I recently returned from the annual post-Thanksgiving pilgrimage to Chicago’s McCormick Place for the annual Radiology Society of North America (RSNA) imaging extravaganza. Apart from wreaking havoc on our holiday travels, it is a Chicago institution.

100 year anniversary logo for RSNA - Radiological Society of North America

In addition to numerous displays of truly amazing technology to peer inside the human body and manipulate those images in breathtaking ways, the conference featured key themes focused on where the practice of radiology is heading in the age of accountable care. One recurring theme was “patient-centered radiology,” an important trend in an industry that has been an aggressive adopter of technology. However most of that technological focus has been on enhancing interdepartmental communication, faster study throughput, and faster and more sophisticated image manipulation.

This is just the beginning. The future of radiology will lie in the ability to manage informatics to truly put the patient at the center of care and improve care delivery.

At RSNA, everyone was touting a vendor-neutral archive (VNA) that will deliver on the promise of patient-centered care. A common feature and tagline for every VNA was “DICOM and non-DICOM data.” However, upon closer inspection of nearly all vendor offerings, non-DICOM data is simply another way of saying more images – JPEGS, BMPs and PDFs.

I’m reminded of another Chicago institution – the “Blues Brothers” film. When John Belushi’s character Jake Blues asks the bartender what kind of music they play at Bob’s Country Bunker, she replies, “Oh, we’ve got both kinds. We got country and western.”

Radiologists and the systems they use need more than country and western, so to speak. To achieve truly patient-centered radiology, systems that were designed to share radiology information, particularly the evolving VNAs, must break out of the pure image mindset and embrace all kinds of clinical data.

Radiologists complain about the lack of clinical context when receiving orders. They often view themselves as working in a vacuum and are at the mercy of the referring physicians when it comes to getting appropriate clinical histories. A patient's chronic conditions offer the context in which acute symptoms and findings can be interpreted more accurately.

A recent study in the Journal of Digital Imaging suggests that nearly 60% of radiology orders have no mention of important chronic conditions like Crohn’s disease, HIV, and diabetes. The study demonstrates “an alarming lack of communication of pertinent medical information to the radiologist, which may negatively impact interpretation quality.”

The future of patient-centric radiology requires key systems like VNAs to support holistic data aggregation about the patient – not just image data. Prior to reading an exam, the radiologist should have a full and accurate presentation of existing diagnoses, doctors’ notes, wearables data, and even biomarker or genomic information.

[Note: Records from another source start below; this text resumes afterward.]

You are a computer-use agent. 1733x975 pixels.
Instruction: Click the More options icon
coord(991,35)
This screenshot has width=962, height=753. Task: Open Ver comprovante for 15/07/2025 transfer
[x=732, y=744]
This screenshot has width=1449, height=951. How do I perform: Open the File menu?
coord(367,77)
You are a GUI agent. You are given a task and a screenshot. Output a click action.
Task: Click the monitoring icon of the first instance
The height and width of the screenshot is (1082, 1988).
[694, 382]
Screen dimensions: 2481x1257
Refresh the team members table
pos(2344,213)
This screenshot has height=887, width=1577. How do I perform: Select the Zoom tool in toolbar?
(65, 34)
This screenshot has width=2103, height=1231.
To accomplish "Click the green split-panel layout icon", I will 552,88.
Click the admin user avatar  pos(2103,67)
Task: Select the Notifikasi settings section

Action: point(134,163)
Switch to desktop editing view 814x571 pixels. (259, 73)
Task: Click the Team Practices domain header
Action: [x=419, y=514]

Radiologists cannot take their place in the precision medicine initiatives of the future until they have this more comprehensive view of the patient. This will enable the radiologist to consider the imaging studies in a much broader context, which will lead to improved diagnostic accuracy.

If we want radiology to effectively drive outcomes, radiology systems must become as comfortable with EMR and lab data as they are today with images. Put another way, for radiologists supporting true patient-centric care, the VNA must be more than “country and western.” It must also be blues, jazz, and rock ‘n’ roll.